BENGALURU: Investors have a significant tendency to make wrong decisions at the wrong time. Depending on their behavioral aspects, they take a wrong path which lands them in a scenario with massive losses. If these minor aspects constantly monitored and improved, the future of their investment portfolio will definitely look brighter in terms of profit.

Getting into deeper insights, we present you with the wide range of pitfalls that should be avoided by every investor:

Waiting for Accumulation:

Instead of stepping forward with a minor amount, most investors wait for the accumulation of a larger amount for a long time. This is not considered as an efficient strategy and can lead them nowhere. Investing money regularly on assets is the best option available if they have a stable monthly income.
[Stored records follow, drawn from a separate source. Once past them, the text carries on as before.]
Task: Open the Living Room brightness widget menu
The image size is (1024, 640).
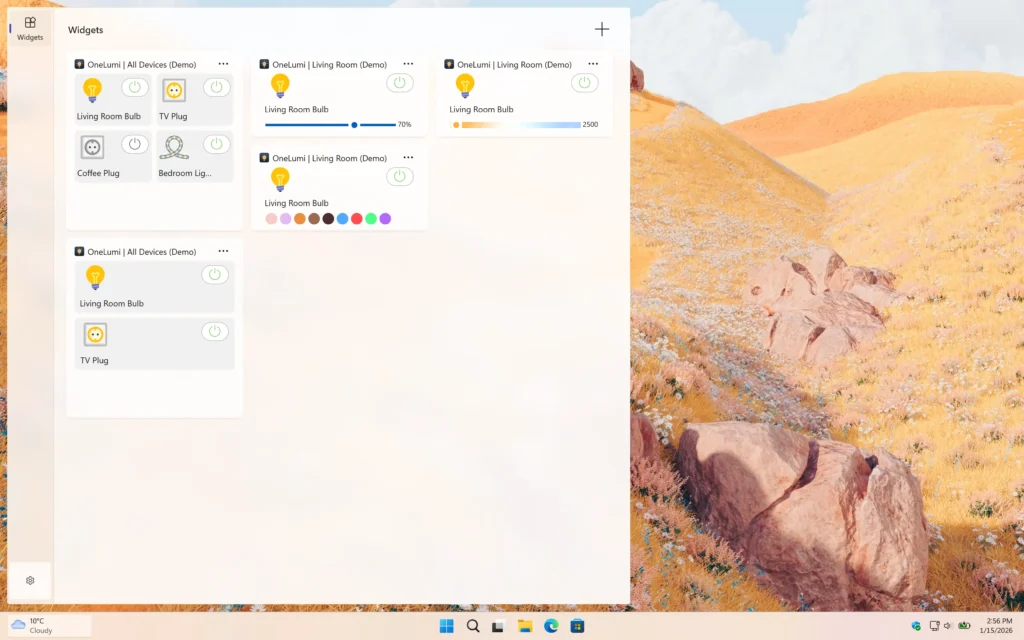Action: click(x=408, y=63)
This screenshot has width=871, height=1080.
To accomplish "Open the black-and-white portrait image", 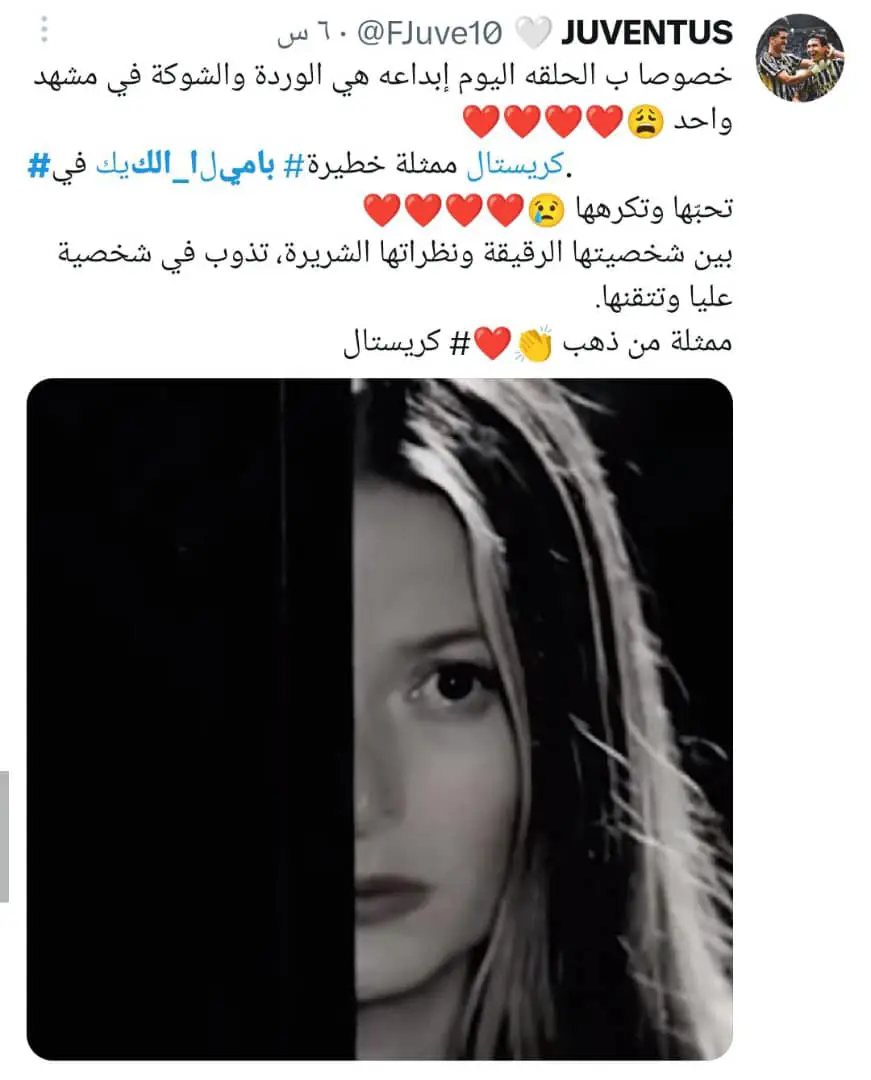I will [379, 719].
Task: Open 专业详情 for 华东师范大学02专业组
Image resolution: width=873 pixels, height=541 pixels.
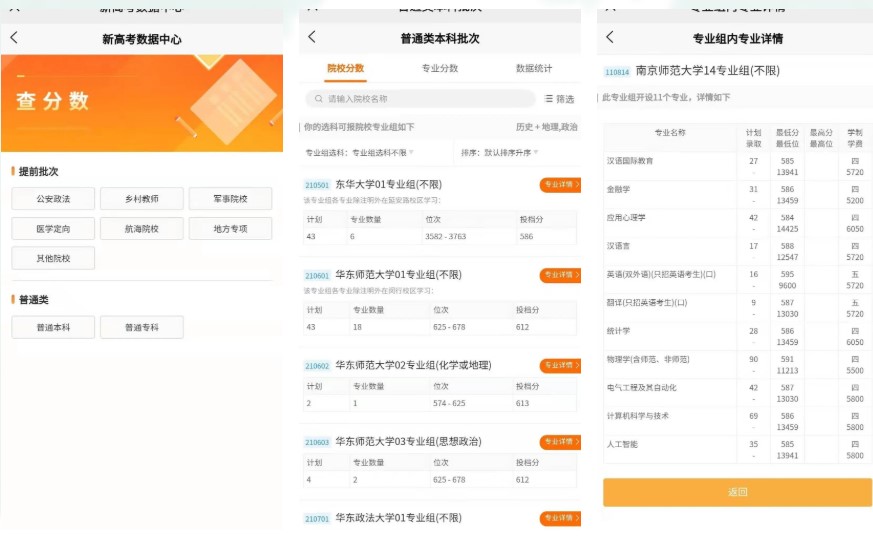Action: click(x=559, y=365)
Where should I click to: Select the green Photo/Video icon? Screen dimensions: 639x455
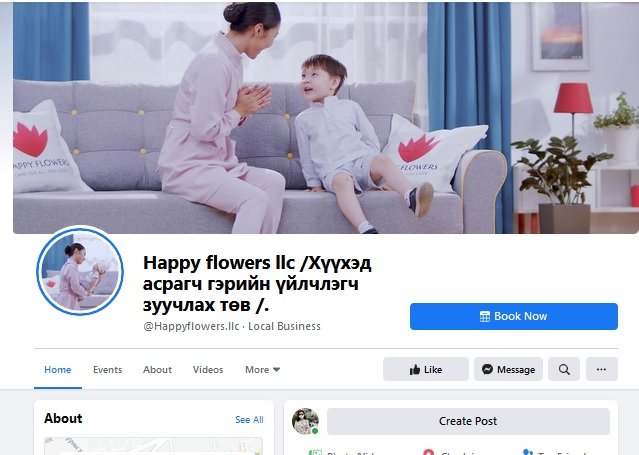tap(315, 452)
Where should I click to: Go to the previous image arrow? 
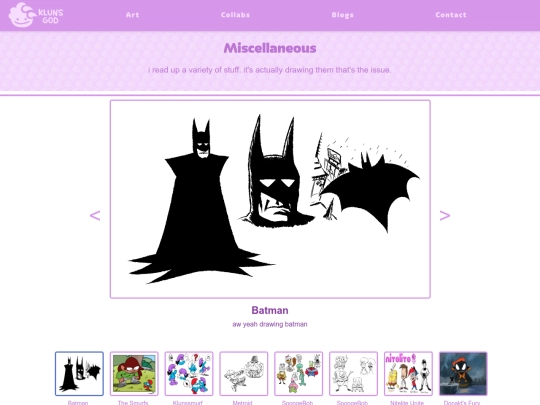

Ignoring the Significance of Setting Specific Goals

It is important to set desired goals before investing on an SIP or any other form of investment. If possible, it is always recommended to stay invested with the SIP and earn extra income overtime.

No Rise in the Amount of Investment with Increasing Income

As the income of an investor increases, increasing the investments side-by-side is of vital importance. This initiative will keep up with the pace of inflation, additionally increasing the standard of living.

Considering Past Achievements Too Much:

For investors, past performance of the equity markets may collide with the future returns. This makes an investor to blindly invest more than his level of risk. Similarly, when the past market performance were not up to the mark, the investors often tend to stay away from the market. Adopting an asset allocation-based strategy and performing a periodic portfolio re-balancing is always an innovative and productive course of action.